Source document:
For Mother’s Day, Muhammad Ali’s Official Biographer Shares a Special Life in ‘My Mother and Me’

Born in 1925 ‘with the unearned privilege of good looks,’ Eleanor Nordlinger Hauser experienced ‘soaring highs and hard falls,’ living a life that defied convention.

The New York Sun
Eleanor 'Ellie' Nordlinger Hauser and Muhammad Ali.

“My Mother and Me: A Memoir”

Thomas Hauser

Admission Press, 156 pages

Eleanor “Ellie” Nordlinger Hauser smiles at us from the cover of “My Mother and Me.” It’s a warm and inviting smile, not one that fails to “reach the eyes,” as Stephen King describes those of villains. Ellie had much to laugh and cry about in her long life, and now readers can join her for the ride.

Author Thomas Hauser told me in our History Author Show interview that the New York Times used the photograph to announce his mother’s engagement at 19. She’d just dropped out of Wellesley — bullied by antisemitic classmates — and landed a job at the New Yorker. A journalist there, Brendan Gill, pinned the photo on the office bulletin board.

Tasks:
**a.** Answer these using the review of "My Mother and Me":
(i) In what year was Eleanor Nordlinger Hauser born?
(ii) Which press published the memoir, and how many pages does it have?
(iii) Where did she land a job after leaving Wellesley?
**b.** Carry on the review of Thomas Hauser's memoir "My Mother and Me," picking up right after its final sentence.
The material that comes after this point has no connection to the book review above.

Information provided:
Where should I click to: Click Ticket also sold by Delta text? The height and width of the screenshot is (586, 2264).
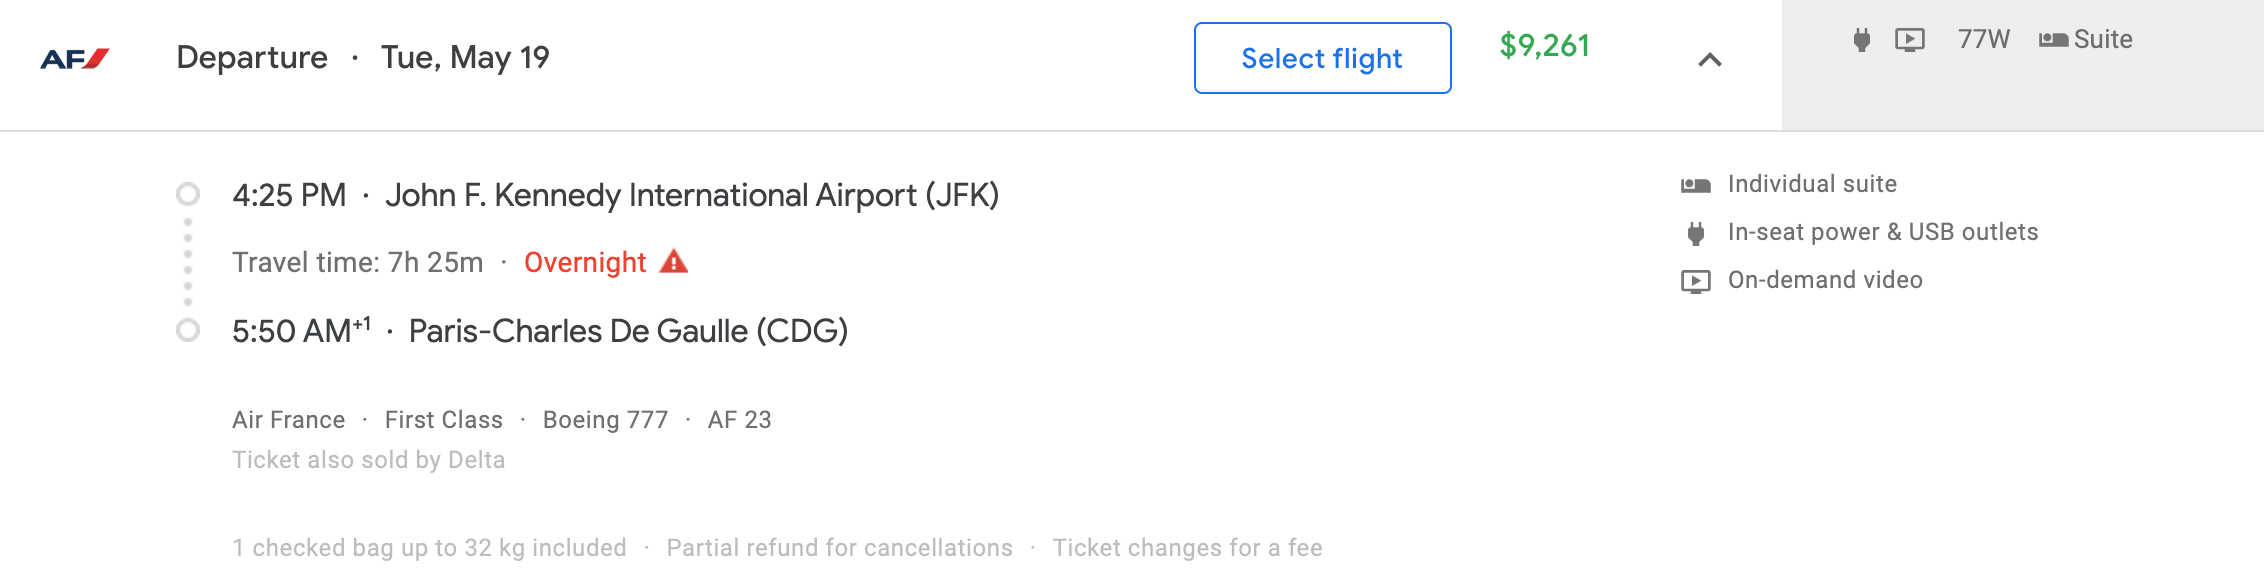click(368, 460)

Answers by task:
**a.**
(i) 1925
(ii) Admission Press, 156 pages
(iii) The New Yorker

**b.**
Mr. Hauser, a writer with credits that include the previous incarnation of the Sun, planned to tell his mother’s story for years with that picture in mind. Readers, he says, tell him their reaction to it is, “Wow, I want to open this book and read about this person.”

The judgment may sound self-serving, but “My Mother and Me” is, in part, the story of raising a son free of such Machiavellian traits. Consider “the Sara Lee Banana Cake Incident.” A chubby kid, Mr. Hauser recounts sneaking dessert and, despite conclusive evidence of his crime, lying about it.

The snacking didn’t bother Ellie; the lie did. Her disappointment sticks with Mr. Hauser at 78. He calls it “really a good lesson for me as an adolescent about telling the truth.” It’s a simple rule, but those are the sort that, if not firmly planted in youth, erode over time.

Ellie was interested in learning about everyone she met, whether it was Barbara Streisand, E.B. White, Lillian Ross, or a bag lady. When the legendary boxing champion, Muhammad Ali, chose Mr. Hauser as his official biographer — the author points visitors to his bed where the champ took a nap — Ellie sought an audience.

Some children might fear their parents embarrassing them. What resulted instead is a moment so sweet, it would cheat readers to summarize it here. Knowing Mr. Hauser’s book would introduce her to more people after her death, she again spared him worry. “I want you to be honest,” she said. “Don’t make me out to be a saint.”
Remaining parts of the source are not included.